- The task -
Please copy exactly the line that contains "Task: Open the Activities overview" and every line after it through the end of the records, leaving the pictures out.

(Stored items)
============

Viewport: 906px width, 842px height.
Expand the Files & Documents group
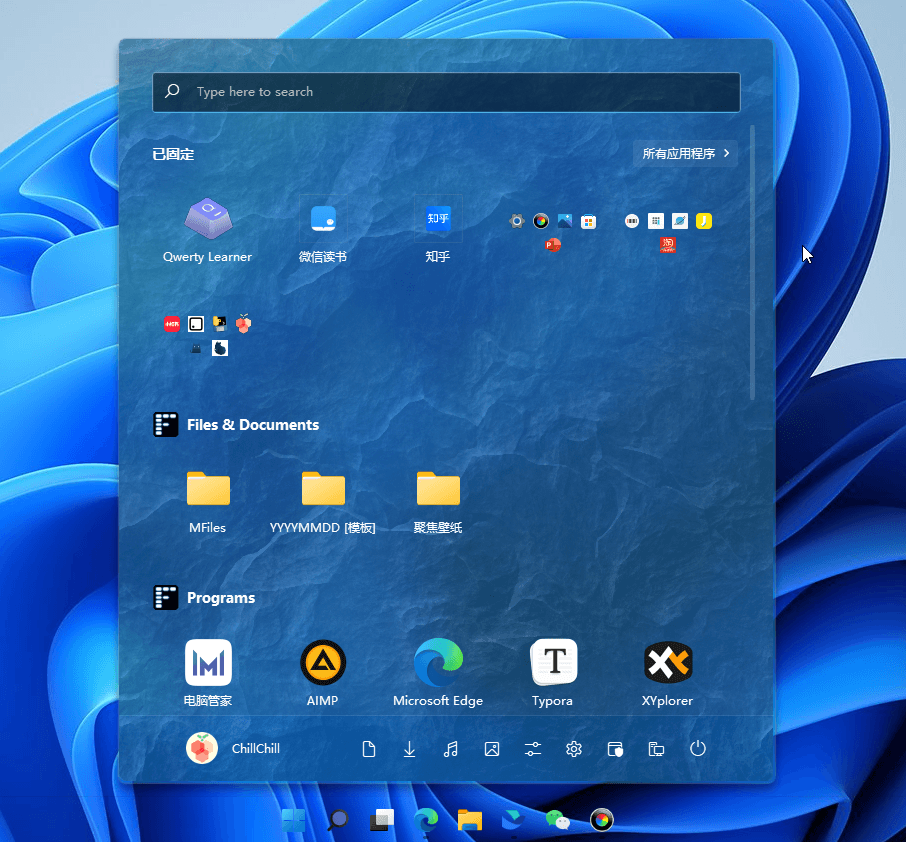[236, 425]
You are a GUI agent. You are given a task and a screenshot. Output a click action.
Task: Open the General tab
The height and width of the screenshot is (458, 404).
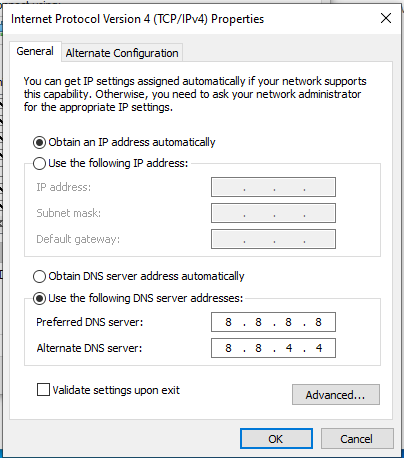point(35,51)
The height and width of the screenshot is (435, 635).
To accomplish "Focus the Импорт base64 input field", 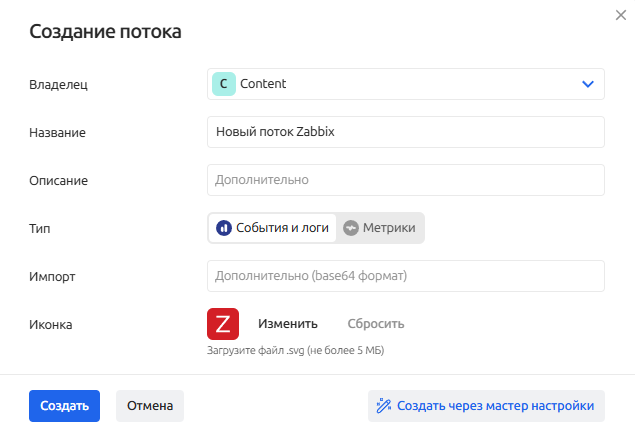I will [x=405, y=276].
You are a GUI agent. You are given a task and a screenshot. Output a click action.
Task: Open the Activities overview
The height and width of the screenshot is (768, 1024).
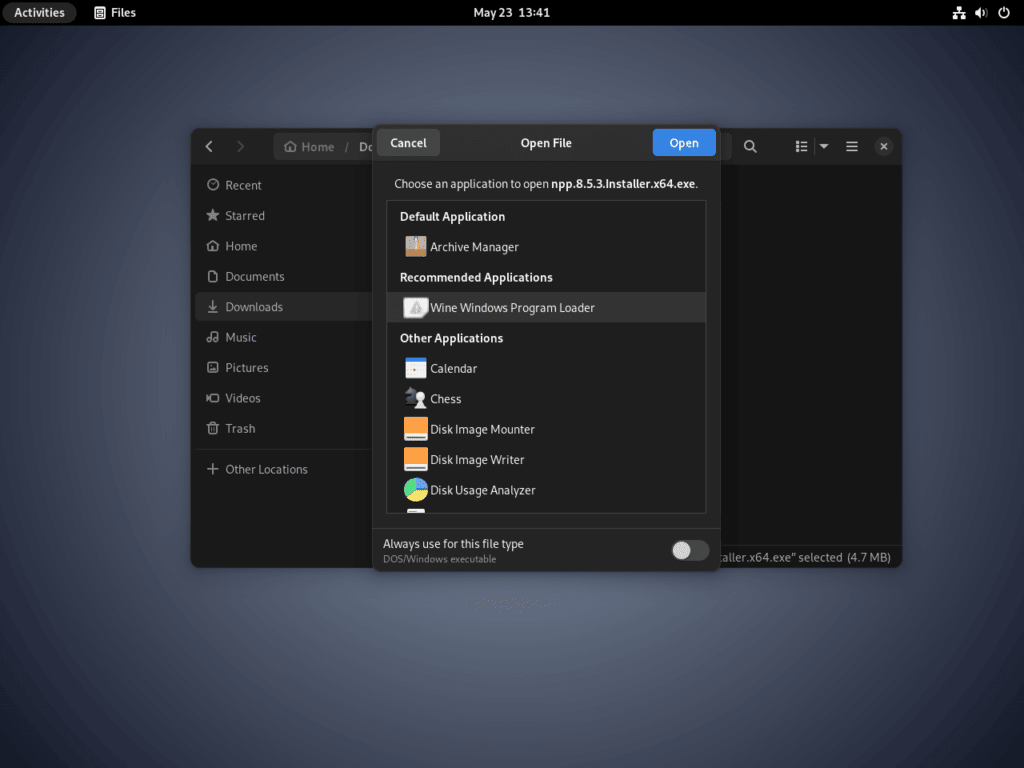click(39, 12)
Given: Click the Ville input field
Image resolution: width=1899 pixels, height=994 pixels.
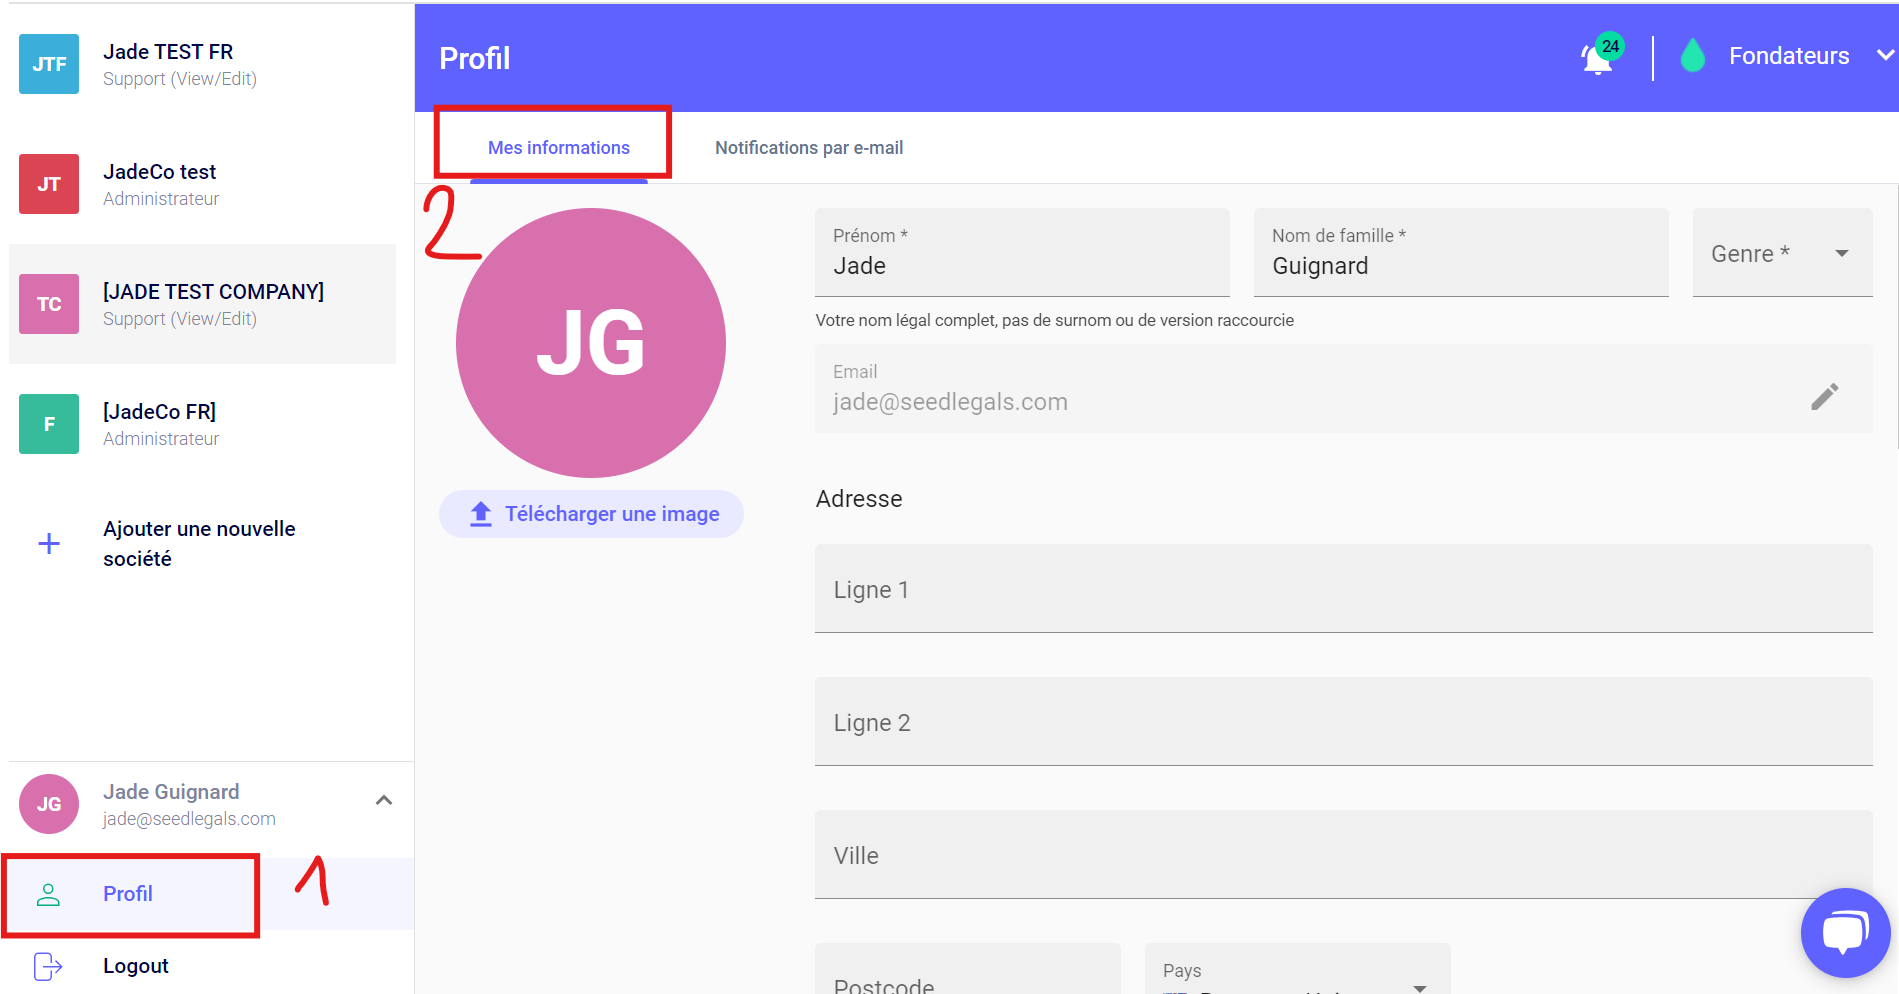Looking at the screenshot, I should (x=1343, y=855).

============

- Solution -
Task: Open the Activities overview
The height and width of the screenshot is (768, 1024).
click(39, 12)
Given: Click the Ville input field
Image resolution: width=1899 pixels, height=994 pixels.
Looking at the screenshot, I should (x=1343, y=855).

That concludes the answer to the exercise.